Prompt 1: Can you transcribe the passage on Donald Spoto's Jackie biography, everything from "Donald Spoto, best" down to "wit its due."?
Prompt 2:
Using the passage on Donald Spoto's Jackie biography below, answer these:
(a) Which Hitchcock biography is Spoto best known for?
(b) What two past roles of Spoto's let him deal with Jackie's religious, intellectual side?
(c) For how much of her life was Jackie an editor?
Prompt 3: Could you take the passage on Donald Spoto's Jackie biography further, picking up after its final sentence?

Donald Spoto, best known for his Hitchcock bio The Dark Side of Genius, gets past Jackie's dazzling mythic exterior, revealing beneath her white gloves the ominous nicotine stains that led to her early death, gently removing those sunglasses to peek into her soul. Though he, too, must rely on the kindness of anonymous sources, Spoto is relatively skeptical about the dishiest dirt. And because he's an ex-monk and theology professor, he can deal with her religious, intellectual side. She was a superb editor for a third of her life, and Spoto gives her sharp wit its due.

Stored dataset items:
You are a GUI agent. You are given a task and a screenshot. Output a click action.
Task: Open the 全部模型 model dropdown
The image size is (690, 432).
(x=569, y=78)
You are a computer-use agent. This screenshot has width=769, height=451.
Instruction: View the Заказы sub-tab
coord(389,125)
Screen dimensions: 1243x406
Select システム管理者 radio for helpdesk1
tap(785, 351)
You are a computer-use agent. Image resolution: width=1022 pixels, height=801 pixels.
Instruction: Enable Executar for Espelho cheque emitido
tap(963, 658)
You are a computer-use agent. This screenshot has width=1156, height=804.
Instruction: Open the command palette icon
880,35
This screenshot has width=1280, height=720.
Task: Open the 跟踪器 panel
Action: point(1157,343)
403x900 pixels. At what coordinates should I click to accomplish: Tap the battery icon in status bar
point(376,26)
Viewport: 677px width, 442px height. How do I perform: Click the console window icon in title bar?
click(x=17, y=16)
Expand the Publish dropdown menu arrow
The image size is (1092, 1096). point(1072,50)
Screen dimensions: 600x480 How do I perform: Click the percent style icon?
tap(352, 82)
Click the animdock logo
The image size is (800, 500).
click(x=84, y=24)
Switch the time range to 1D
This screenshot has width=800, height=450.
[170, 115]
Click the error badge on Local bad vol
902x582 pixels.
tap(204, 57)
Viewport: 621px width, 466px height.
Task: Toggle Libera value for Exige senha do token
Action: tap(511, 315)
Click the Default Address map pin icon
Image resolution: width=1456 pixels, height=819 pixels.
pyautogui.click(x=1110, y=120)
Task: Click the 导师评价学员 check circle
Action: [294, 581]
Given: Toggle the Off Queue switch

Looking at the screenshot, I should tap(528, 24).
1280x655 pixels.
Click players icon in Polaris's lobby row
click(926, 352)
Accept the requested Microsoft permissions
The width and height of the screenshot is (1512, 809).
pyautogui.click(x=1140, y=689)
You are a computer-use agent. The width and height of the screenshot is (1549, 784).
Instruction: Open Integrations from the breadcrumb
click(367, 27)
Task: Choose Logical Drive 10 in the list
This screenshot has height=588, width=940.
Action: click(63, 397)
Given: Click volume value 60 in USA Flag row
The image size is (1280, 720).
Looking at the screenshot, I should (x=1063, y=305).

Task output 1:
Donald Spoto, best known for his Hitchcock bio The Dark Side of Genius, gets past Jackie's dazzling mythic exterior, revealing beneath her white gloves the ominous nicotine stains that led to her early death, gently removing those sunglasses to peek into her soul. Though he, too, must rely on the kindness of anonymous sources, Spoto is relatively skeptical about the dishiest dirt. And because he's an ex-monk and theology professor, he can deal with her religious, intellectual side. She was a superb editor for a third of her life, and Spoto gives her sharp wit its due.

Task output 2:
(a) The Dark Side of Genius
(b) Ex-monk and theology professor
(c) A third of her life

Task output 3:
Thus, for Jackie's alleged defloration in a Paris elevator, consult All Too Human, and for her alleged beddings of Brando, Sinatra, Beatty, and Bobby Kennedy, read Jackie After Jack. Spoto paints a more restrained Jackie. Sure, she frolicked in moonlit Mayan pools in 1968 with a married ex-JFK cabinet member, but Spoto says she never slept with Bobby, that JFK's Marilyn Monroe fling was a one-night stand, and that Jackie demanded that he take pity on the suicidal actress. Jack and Jackie were kindred: "Each endured a lonely and difficult childhood with emotionally distant mothers and philandering fathers ... each had cultivated a certain solitude." Jack was cold, amoral, uncultured; Jackie nudged him on civil rights, regaled Niebuhr and Nehru, brought art and mind to the White House: "Underneath a veil of lovely inconsequence, she concealed ... an all-seeing eye and a ruthless judgment." Spoto makes their last months--when, ironically, they found real love for one another--as poignant as the moment she found his skull in her hand.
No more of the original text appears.